SOURCE MATERIAL: Begin
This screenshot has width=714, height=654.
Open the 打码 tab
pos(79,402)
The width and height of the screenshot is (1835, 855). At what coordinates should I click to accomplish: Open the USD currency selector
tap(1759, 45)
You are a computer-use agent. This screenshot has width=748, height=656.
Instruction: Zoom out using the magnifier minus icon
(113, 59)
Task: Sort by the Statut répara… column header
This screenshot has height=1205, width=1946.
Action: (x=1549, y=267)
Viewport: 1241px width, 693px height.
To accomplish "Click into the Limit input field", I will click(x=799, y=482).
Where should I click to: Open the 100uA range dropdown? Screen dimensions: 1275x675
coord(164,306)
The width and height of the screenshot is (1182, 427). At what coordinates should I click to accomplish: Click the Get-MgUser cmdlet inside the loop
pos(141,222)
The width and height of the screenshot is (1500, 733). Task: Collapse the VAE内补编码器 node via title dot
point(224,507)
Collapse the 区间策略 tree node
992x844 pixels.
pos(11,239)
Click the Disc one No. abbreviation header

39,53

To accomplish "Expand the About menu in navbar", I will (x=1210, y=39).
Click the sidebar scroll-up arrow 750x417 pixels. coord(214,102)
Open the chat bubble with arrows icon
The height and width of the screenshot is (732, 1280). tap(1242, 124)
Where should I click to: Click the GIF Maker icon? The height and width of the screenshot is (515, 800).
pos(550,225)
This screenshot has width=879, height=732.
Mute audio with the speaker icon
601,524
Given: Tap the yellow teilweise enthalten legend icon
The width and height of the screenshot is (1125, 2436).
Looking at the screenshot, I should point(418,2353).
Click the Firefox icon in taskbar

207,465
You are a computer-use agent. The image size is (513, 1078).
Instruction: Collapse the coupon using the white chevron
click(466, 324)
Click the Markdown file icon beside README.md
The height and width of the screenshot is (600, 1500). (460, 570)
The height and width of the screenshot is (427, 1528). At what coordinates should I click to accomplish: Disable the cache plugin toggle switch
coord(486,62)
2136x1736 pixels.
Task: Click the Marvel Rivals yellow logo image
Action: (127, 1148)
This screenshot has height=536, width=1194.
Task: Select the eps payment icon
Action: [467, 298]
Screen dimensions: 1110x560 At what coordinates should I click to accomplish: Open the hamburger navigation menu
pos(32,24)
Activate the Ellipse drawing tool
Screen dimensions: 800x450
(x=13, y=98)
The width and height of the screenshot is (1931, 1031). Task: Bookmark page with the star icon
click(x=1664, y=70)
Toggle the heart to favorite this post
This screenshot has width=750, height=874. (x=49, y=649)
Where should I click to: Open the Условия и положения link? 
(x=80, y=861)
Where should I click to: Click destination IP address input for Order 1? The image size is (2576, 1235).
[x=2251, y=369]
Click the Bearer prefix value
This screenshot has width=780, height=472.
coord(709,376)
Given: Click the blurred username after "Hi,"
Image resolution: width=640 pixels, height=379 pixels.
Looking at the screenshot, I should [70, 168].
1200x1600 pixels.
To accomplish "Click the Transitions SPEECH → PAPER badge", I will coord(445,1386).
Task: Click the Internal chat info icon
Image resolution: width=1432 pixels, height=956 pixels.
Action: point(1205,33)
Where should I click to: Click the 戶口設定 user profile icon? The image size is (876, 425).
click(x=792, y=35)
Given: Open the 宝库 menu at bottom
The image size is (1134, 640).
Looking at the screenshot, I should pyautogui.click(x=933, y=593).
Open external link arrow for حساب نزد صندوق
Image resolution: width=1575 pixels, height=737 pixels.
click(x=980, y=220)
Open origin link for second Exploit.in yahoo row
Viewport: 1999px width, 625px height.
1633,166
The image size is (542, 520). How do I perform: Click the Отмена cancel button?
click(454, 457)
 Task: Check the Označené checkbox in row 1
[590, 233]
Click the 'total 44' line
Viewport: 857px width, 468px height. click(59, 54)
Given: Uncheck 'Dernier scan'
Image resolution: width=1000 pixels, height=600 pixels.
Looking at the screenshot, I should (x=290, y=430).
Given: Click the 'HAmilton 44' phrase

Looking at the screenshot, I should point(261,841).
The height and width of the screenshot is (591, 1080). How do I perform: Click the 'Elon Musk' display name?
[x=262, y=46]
SOURCE MATERIAL: End
**PROBLEM TO WORK ON:**
Copy the records exactly.

**THE COMPLETED TASK:**
This screenshot has width=714, height=654.
Open the 打码 tab
pos(79,402)
The width and height of the screenshot is (1835, 855). At what coordinates should I click to accomplish: Open the USD currency selector
tap(1759, 45)
You are a computer-use agent. This screenshot has width=748, height=656.
Instruction: Zoom out using the magnifier minus icon
(113, 59)
Task: Sort by the Statut répara… column header
This screenshot has height=1205, width=1946.
Action: (x=1549, y=267)
Viewport: 1241px width, 693px height.
To accomplish "Click into the Limit input field", I will click(x=799, y=482).
Where should I click to: Open the 100uA range dropdown? Screen dimensions: 1275x675
coord(164,306)
The width and height of the screenshot is (1182, 427). At what coordinates should I click to accomplish: Click the Get-MgUser cmdlet inside the loop
pos(141,222)
The width and height of the screenshot is (1500, 733). Task: Collapse the VAE内补编码器 node via title dot
point(224,507)
Collapse the 区间策略 tree node
992x844 pixels.
pos(11,239)
Click the Disc one No. abbreviation header

39,53

To accomplish "Expand the About menu in navbar", I will (x=1210, y=39).
Click the sidebar scroll-up arrow 750x417 pixels. coord(214,102)
Open the chat bubble with arrows icon
The height and width of the screenshot is (732, 1280). tap(1242, 124)
Where should I click to: Click the GIF Maker icon? The height and width of the screenshot is (515, 800).
pos(550,225)
This screenshot has width=879, height=732.
Mute audio with the speaker icon
601,524
Given: Tap the yellow teilweise enthalten legend icon
The width and height of the screenshot is (1125, 2436).
Looking at the screenshot, I should point(418,2353).
Click the Firefox icon in taskbar

207,465
You are a computer-use agent. The image size is (513, 1078).
Instruction: Collapse the coupon using the white chevron
click(466, 324)
Click the Markdown file icon beside README.md
The height and width of the screenshot is (600, 1500). (460, 570)
The height and width of the screenshot is (427, 1528). At what coordinates should I click to accomplish: Disable the cache plugin toggle switch
coord(486,62)
2136x1736 pixels.
Task: Click the Marvel Rivals yellow logo image
Action: (127, 1148)
This screenshot has height=536, width=1194.
Task: Select the eps payment icon
Action: [467, 298]
Screen dimensions: 1110x560 At what coordinates should I click to accomplish: Open the hamburger navigation menu
pos(32,24)
Activate the Ellipse drawing tool
Screen dimensions: 800x450
(x=13, y=98)
The width and height of the screenshot is (1931, 1031). Task: Bookmark page with the star icon
click(x=1664, y=70)
Toggle the heart to favorite this post
This screenshot has width=750, height=874. (x=49, y=649)
Where should I click to: Open the Условия и положения link? 
(x=80, y=861)
Where should I click to: Click destination IP address input for Order 1? The image size is (2576, 1235).
[x=2251, y=369]
Click the Bearer prefix value
This screenshot has width=780, height=472.
coord(709,376)
Given: Click the blurred username after "Hi,"
Image resolution: width=640 pixels, height=379 pixels.
Looking at the screenshot, I should [70, 168].
1200x1600 pixels.
To accomplish "Click the Transitions SPEECH → PAPER badge", I will coord(445,1386).
Task: Click the Internal chat info icon
Image resolution: width=1432 pixels, height=956 pixels.
Action: point(1205,33)
Where should I click to: Click the 戶口設定 user profile icon? The image size is (876, 425).
click(x=792, y=35)
Given: Open the 宝库 menu at bottom
The image size is (1134, 640).
Looking at the screenshot, I should pyautogui.click(x=933, y=593).
Open external link arrow for حساب نزد صندوق
Image resolution: width=1575 pixels, height=737 pixels.
click(x=980, y=220)
Open origin link for second Exploit.in yahoo row
Viewport: 1999px width, 625px height.
1633,166
The image size is (542, 520). How do I perform: Click the Отмена cancel button?
click(454, 457)
 Task: Check the Označené checkbox in row 1
[590, 233]
Click the 'total 44' line
Viewport: 857px width, 468px height. click(59, 54)
Given: Uncheck 'Dernier scan'
Image resolution: width=1000 pixels, height=600 pixels.
Looking at the screenshot, I should (x=290, y=430).
Given: Click the 'HAmilton 44' phrase

Looking at the screenshot, I should point(261,841).
The height and width of the screenshot is (591, 1080). How do I perform: Click the 'Elon Musk' display name?
[x=262, y=46]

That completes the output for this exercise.